[DATA PROVIDED]:
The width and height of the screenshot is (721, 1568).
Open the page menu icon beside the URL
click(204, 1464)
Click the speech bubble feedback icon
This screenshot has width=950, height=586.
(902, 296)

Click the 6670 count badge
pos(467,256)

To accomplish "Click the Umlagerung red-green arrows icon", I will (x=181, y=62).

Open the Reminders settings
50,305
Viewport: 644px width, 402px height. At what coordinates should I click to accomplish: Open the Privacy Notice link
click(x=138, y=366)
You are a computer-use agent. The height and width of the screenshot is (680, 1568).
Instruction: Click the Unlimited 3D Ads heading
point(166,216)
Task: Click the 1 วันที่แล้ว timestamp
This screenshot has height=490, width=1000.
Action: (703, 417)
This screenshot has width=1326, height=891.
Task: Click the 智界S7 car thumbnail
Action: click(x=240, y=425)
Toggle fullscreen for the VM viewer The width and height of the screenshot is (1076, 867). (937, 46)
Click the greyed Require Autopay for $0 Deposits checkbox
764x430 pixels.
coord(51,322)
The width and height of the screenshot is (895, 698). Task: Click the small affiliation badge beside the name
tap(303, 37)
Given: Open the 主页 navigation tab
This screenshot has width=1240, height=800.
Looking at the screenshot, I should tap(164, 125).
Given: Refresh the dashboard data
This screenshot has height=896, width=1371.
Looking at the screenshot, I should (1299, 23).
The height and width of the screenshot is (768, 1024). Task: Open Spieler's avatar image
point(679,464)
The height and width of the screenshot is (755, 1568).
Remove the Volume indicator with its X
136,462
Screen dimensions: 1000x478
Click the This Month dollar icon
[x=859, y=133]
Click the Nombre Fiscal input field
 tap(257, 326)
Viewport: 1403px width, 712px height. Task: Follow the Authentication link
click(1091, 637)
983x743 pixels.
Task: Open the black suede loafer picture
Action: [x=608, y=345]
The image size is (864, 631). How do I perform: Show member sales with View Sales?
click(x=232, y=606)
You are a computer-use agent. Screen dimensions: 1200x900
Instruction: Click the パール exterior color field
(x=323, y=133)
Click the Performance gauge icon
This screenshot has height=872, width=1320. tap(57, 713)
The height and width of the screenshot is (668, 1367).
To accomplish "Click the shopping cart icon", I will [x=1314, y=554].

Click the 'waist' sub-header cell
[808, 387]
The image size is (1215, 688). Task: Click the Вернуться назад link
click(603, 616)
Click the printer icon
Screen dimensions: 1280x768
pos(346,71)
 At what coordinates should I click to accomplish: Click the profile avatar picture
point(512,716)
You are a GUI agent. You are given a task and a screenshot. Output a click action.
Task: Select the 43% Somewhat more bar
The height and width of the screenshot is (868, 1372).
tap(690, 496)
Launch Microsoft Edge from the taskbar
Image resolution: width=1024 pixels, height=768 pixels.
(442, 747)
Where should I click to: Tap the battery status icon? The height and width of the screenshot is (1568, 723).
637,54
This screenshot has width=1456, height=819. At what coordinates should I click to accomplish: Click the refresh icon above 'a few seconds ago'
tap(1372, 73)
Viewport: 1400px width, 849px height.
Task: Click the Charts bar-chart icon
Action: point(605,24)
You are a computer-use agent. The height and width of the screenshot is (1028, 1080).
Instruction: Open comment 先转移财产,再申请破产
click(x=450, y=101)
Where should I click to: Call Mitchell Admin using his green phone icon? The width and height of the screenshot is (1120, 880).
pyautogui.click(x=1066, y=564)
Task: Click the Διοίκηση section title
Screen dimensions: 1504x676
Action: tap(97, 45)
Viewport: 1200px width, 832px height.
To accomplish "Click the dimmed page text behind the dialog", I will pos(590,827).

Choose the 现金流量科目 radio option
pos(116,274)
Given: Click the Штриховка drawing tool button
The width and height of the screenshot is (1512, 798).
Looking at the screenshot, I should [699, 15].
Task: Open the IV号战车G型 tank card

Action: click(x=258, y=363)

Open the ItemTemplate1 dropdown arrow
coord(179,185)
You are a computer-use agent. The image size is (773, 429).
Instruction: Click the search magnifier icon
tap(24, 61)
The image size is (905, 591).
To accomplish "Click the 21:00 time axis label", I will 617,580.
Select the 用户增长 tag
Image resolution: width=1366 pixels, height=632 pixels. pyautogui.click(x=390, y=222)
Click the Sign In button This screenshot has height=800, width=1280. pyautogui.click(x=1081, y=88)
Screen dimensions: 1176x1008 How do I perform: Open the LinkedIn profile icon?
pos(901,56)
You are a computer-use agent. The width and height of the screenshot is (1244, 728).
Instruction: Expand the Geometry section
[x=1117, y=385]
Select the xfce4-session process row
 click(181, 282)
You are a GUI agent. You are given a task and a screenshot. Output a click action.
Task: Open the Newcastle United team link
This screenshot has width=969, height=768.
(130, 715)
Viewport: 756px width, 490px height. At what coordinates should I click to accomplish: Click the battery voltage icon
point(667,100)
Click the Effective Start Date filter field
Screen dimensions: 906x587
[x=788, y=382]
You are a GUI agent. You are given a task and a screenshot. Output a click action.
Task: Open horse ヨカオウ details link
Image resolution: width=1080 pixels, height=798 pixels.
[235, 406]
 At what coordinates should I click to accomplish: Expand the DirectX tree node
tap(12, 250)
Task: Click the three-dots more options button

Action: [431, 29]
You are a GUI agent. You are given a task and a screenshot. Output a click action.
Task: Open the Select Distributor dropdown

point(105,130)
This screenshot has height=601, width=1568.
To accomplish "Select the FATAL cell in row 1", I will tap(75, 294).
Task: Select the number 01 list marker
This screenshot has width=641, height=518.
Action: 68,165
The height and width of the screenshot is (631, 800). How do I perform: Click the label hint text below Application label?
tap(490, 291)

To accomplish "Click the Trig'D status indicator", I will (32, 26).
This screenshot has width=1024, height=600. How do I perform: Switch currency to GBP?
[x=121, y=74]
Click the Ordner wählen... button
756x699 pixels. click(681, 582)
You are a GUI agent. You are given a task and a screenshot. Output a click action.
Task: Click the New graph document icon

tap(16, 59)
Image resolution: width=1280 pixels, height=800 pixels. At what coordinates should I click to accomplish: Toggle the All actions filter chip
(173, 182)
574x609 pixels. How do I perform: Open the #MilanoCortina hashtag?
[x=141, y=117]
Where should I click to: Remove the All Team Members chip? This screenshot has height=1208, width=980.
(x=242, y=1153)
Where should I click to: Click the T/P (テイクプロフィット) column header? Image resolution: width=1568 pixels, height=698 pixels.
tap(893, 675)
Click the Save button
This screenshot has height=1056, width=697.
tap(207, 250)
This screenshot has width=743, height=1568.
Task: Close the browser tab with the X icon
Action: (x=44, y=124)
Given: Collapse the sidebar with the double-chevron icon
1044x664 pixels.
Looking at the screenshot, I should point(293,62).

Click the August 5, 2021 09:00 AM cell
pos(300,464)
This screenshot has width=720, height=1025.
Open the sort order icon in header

[WHAT TO DO]:
Please copy each line of the material that has the string "computer" somewhere in it.

[ANSWER TO THIS EXERCISE]:
You are a computer-use agent. The height and width of the screenshot is (680, 1568).
You are a computer-use agent. Screen dimensions: 1200x900
You are a computer-use agent. The height and width of the screenshot is (1028, 1080).
You are a computer-use agent. The image size is (773, 429).
You are a computer-use agent. The width and height of the screenshot is (1244, 728).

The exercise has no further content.